Closing an index with unassigned shards leaves it in an inconsistent state

Copied from this comment: if an index has unassigned shards then we cannot complete the coordinated flush and block that happens before closing the index, leaving these shards with translog to replay if/when they recover:

java.lang.AssertionError: max seq. no. [419] does not match [325]
    at __randomizedtesting.SeedInfo.seed([F11392CA75807FB3]:0)
    at org.elasticsearch.index.engine.ReadOnlyEngine.assertMaxSeqNoEqualsToGlobalCheckpoint(ReadOnlyEngine.java:194)
    at org.elasticsearch.index.engine.ReadOnlyEngine.ensureMaxSeqNoEqualsToGlobalCheckpoint(ReadOnlyEngine.java:180)
    at org.elasticsearch.index.engine.ReadOnlyEngine.<init>(ReadOnlyEngine.java:122)
    at org.elasticsearch.index.engine.NoOpEngine.<init>(NoOpEngine.java:63)
    at org.elasticsearch.index.engine.NoOpEngine.<init>(NoOpEngine.java:49)
    at org.elasticsearch.index.shard.IndexShard.innerOpenEngineAndTranslog(IndexShard.java:2005)
    at org.elasticsearch.index.shard.IndexShard.openEngineAndRecoverFromTranslog(IndexShard.java:1969)
    at org.elasticsearch.index.shard.StoreRecovery.lambda$internalRecoverFromStore$9(StoreRecovery.java:479)
    at org.elasticsearch.action.ActionListenerImplementations$ResponseWrappingActionListener.onResponse(ActionListenerImplementations.java:236)
    at org.elasticsearch.action.ActionListenerImplementations$DelegatingResponseActionListener.onResponse(ActionListenerImplementations.java:182)
    at org.elasticsearch.index.CompositeIndexEventListener.callListeners(CompositeIndexEventListener.java:278)
    at org.elasticsearch.index.CompositeIndexEventListener.iterateBeforeIndexShardRecovery(CompositeIndexEventListener.java:287)
    at org.elasticsearch.index.CompositeIndexEventListener.beforeIndexShardRecovery(CompositeIndexEventListener.java:314)
    at org.elasticsearch.index.shard.IndexShard.preRecovery(IndexShard.java:1681)
    at org.elasticsearch.index.shard.StoreRecovery.internalRecoverFromStore(StoreRecovery.java:410)
    at org.elasticsearch.index.shard.StoreRecovery.recoverFromStore(StoreRecovery.java:92)
    at org.elasticsearch.index.shard.IndexShard.recoverFromStore(IndexShard.java:2338)
    at org.elasticsearch.action.ActionRunnable$3.doRun(ActionRunnable.java:73)
    at org.elasticsearch.common.util.concurrent.ThreadContext$ContextPreservingAbstractRunnable.doRun(ThreadContext.java:983)
    at org.elasticsearch.common.util.concurrent.AbstractRunnable.run(AbstractRunnable.java:26)
    at java.base/java.util.concurrent.ThreadPoolExecutor.runWorker(ThreadPoolExecutor.java:1144)
    at java.base/java.util.concurrent.ThreadPoolExecutor$Worker.run(ThreadPoolExecutor.java:642)
    at java.base/java.lang.Thread.run(Thread.java:1623)

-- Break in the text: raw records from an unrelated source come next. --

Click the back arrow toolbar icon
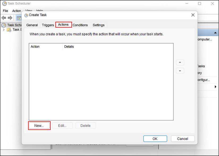Image resolution: width=219 pixels, height=156 pixels. point(4,18)
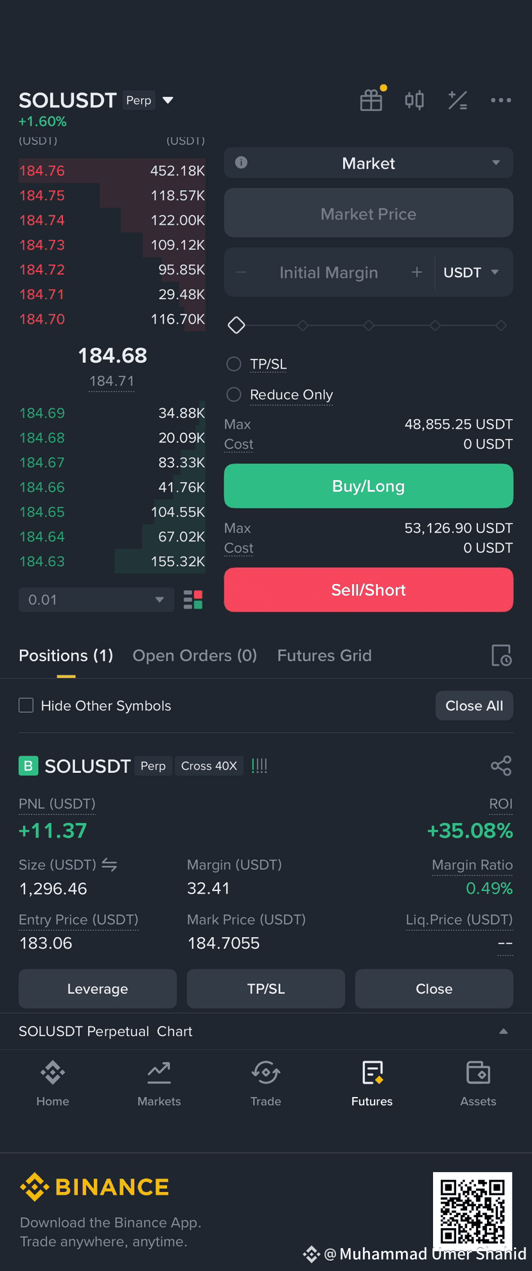This screenshot has width=532, height=1271.
Task: Enable the Reduce Only option
Action: 234,394
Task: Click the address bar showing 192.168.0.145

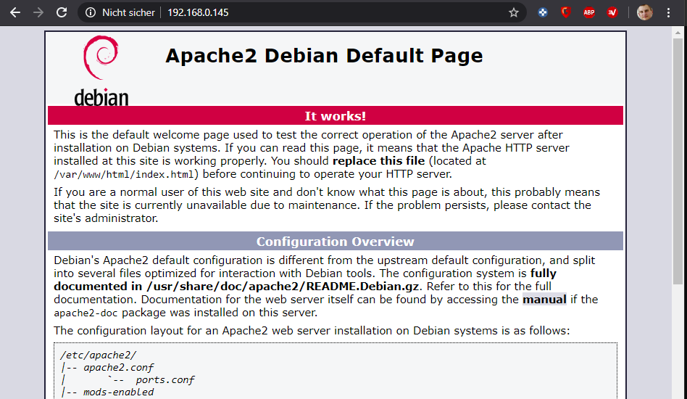Action: pos(290,12)
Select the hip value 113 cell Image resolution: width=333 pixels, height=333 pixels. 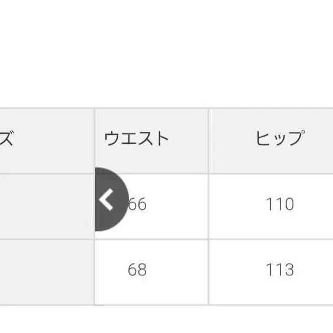[271, 272]
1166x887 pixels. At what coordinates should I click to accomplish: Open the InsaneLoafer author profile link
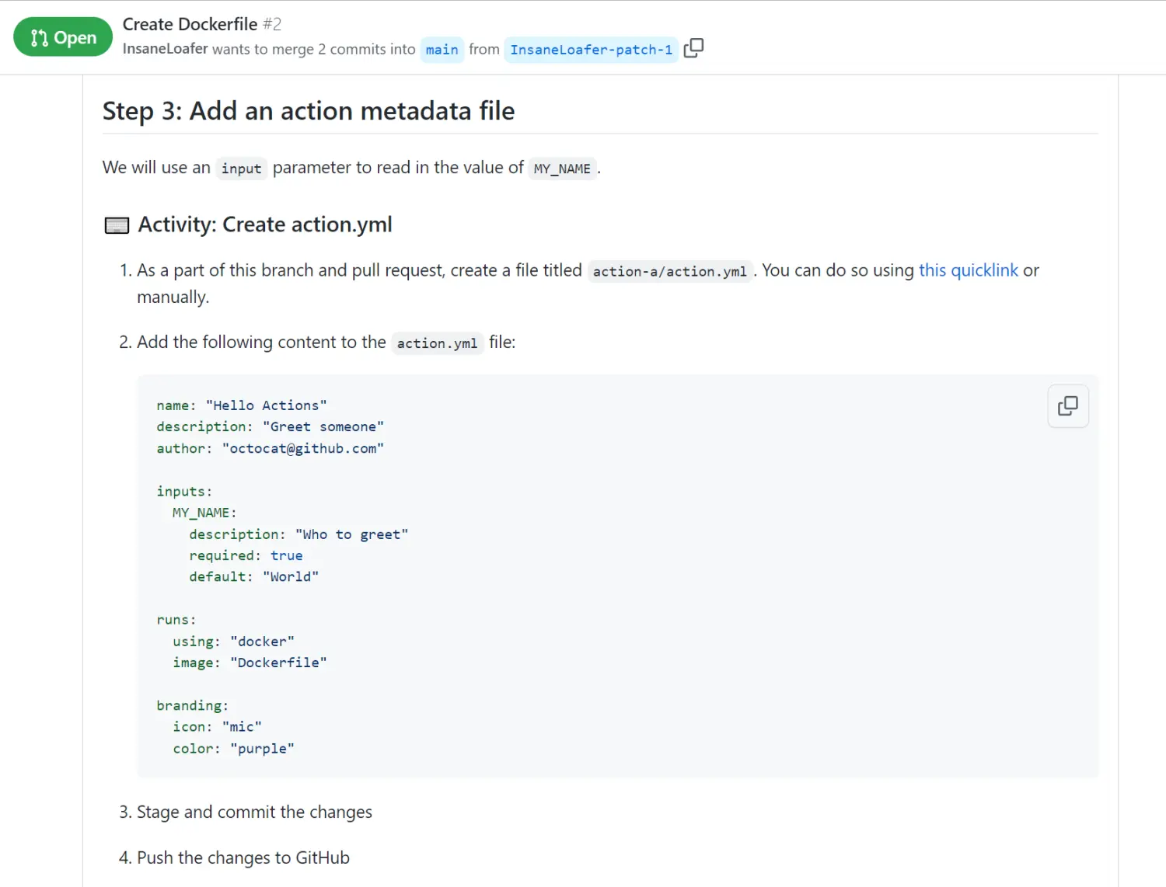pos(165,49)
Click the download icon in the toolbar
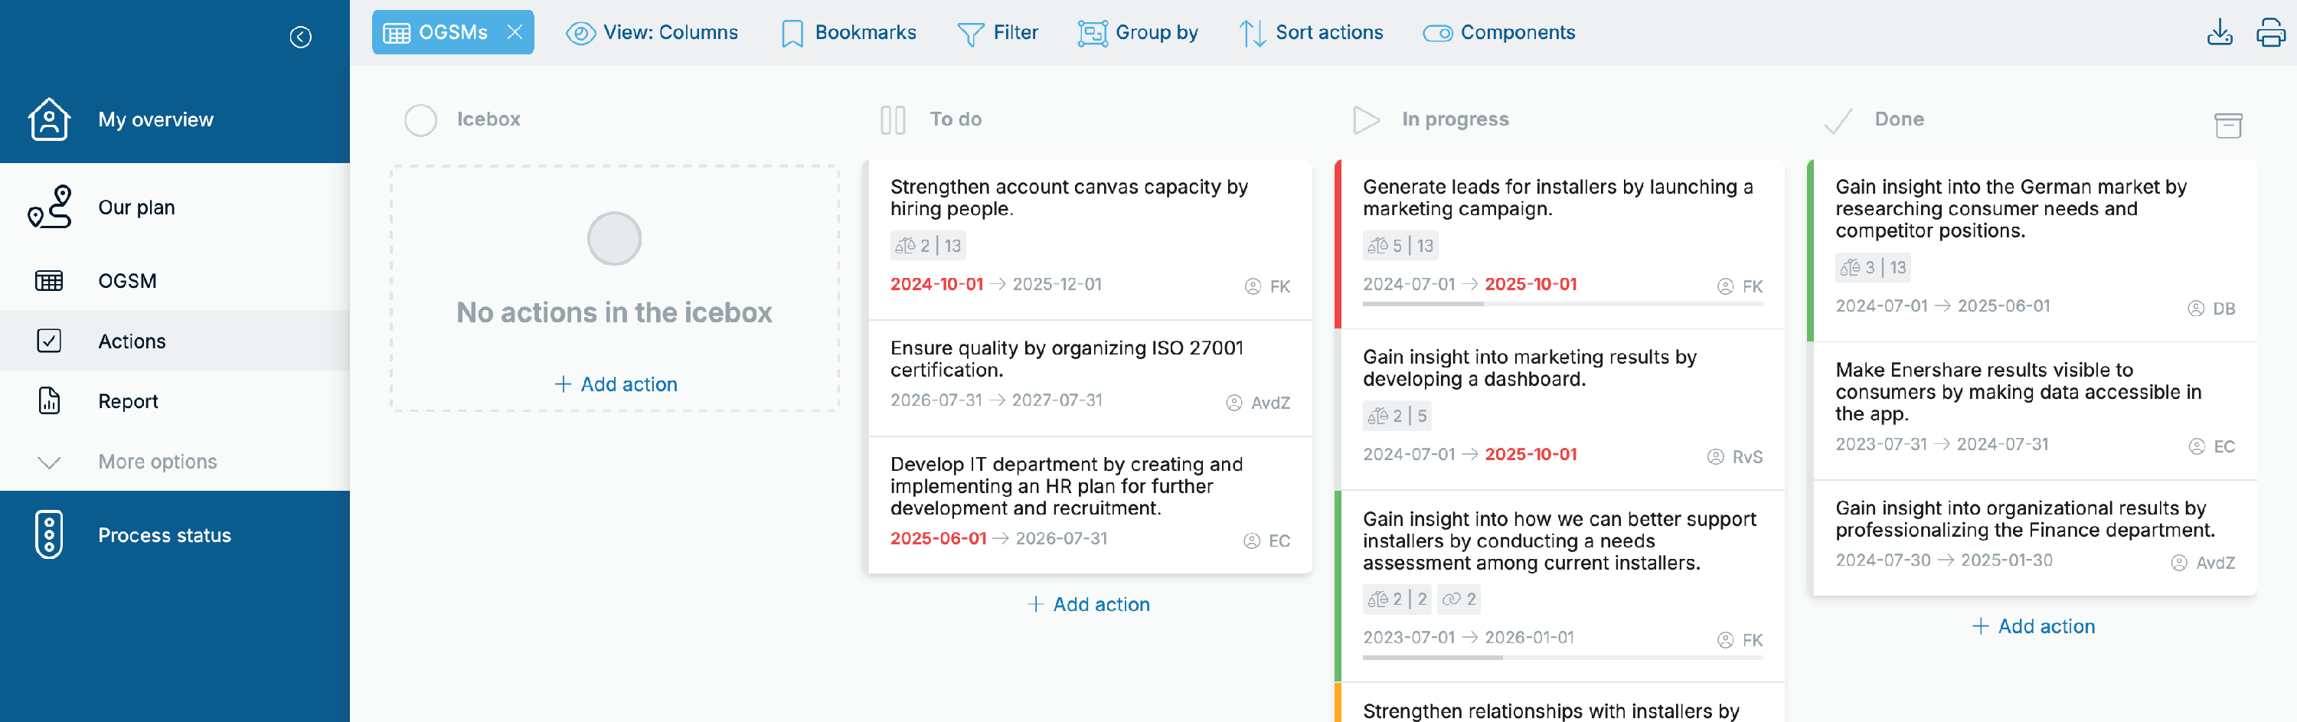The height and width of the screenshot is (722, 2297). pos(2219,33)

This reproduces fairly readily as follows:

public void testCloseWhileIndexingDocumentsAndRestartingNode() throws Exception {
    final var dataNode1 = internalCluster().startDataOnlyNode();
    final var dataNode2 = internalCluster().startDataOnlyNode();

    final String indexName = randomAlphaOfLength(10).toLowerCase(Locale.ROOT);
    createIndex(
        indexName,
        indexSettings(1, 1).putList(IndexMetadata.INDEX_ROUTING_INCLUDE_GROUP_PREFIX + "._name", dataNode1, dataNode2)
            .put(SETTING_WAIT_FOR_ACTIVE_SHARDS.getKey(), "0")
            .build()
    );
    ensureGreen(indexName);

    try (BackgroundIndexer indexer = new BackgroundIndexer(indexName, client(), MAX_DOCS)) {
        indexer.setFailureAssertion(t -> {
            if ((t instanceof NodeClosedException
                || t instanceof EsRejectedExecutionException
                || t instanceof UnavailableShardsException) == false) {
                assertException(t, indexName);
            }
        });
        waitForDocs(randomIntBetween(10, 50), indexer);

        internalCluster().restartNode(dataNode1, new InternalTestCluster.RestartCallback() {
            @Override
            public Settings onNodeStopped(String nodeName) {
                try {
                    internalCluster().restartNode(dataNode2, new InternalTestCluster.RestartCallback() {
                        @Override
                        public Settings onNodeStopped(String nodeName) {
                            try {
                                indexer.stopAndAwaitStopped();
                                assertTrue(indicesAdmin().prepareClose(indexName).setWaitForActiveShards(0).get().isAcknowledged());
                            } catch (Exception e) {
                                throw new AssertionError(e);
                            }
                            return Settings.EMPTY;
                        }
                    });
                } catch (Exception e) {
                    throw new AssertionError(e);
                }
                return Settings.EMPTY;
            }
        });
    }

    assertIndexIsClosed(indexName);
    ensureGreen(indexName);
    assertAcked(indicesAdmin().prepareOpen(indexName));
    ensureGreen(indexName);
}

This is a bit of a tricky one, we might be closing an index with unassigned shards because we want to recover it from a snapshot, so we can't just reject close requests until the index is healthy.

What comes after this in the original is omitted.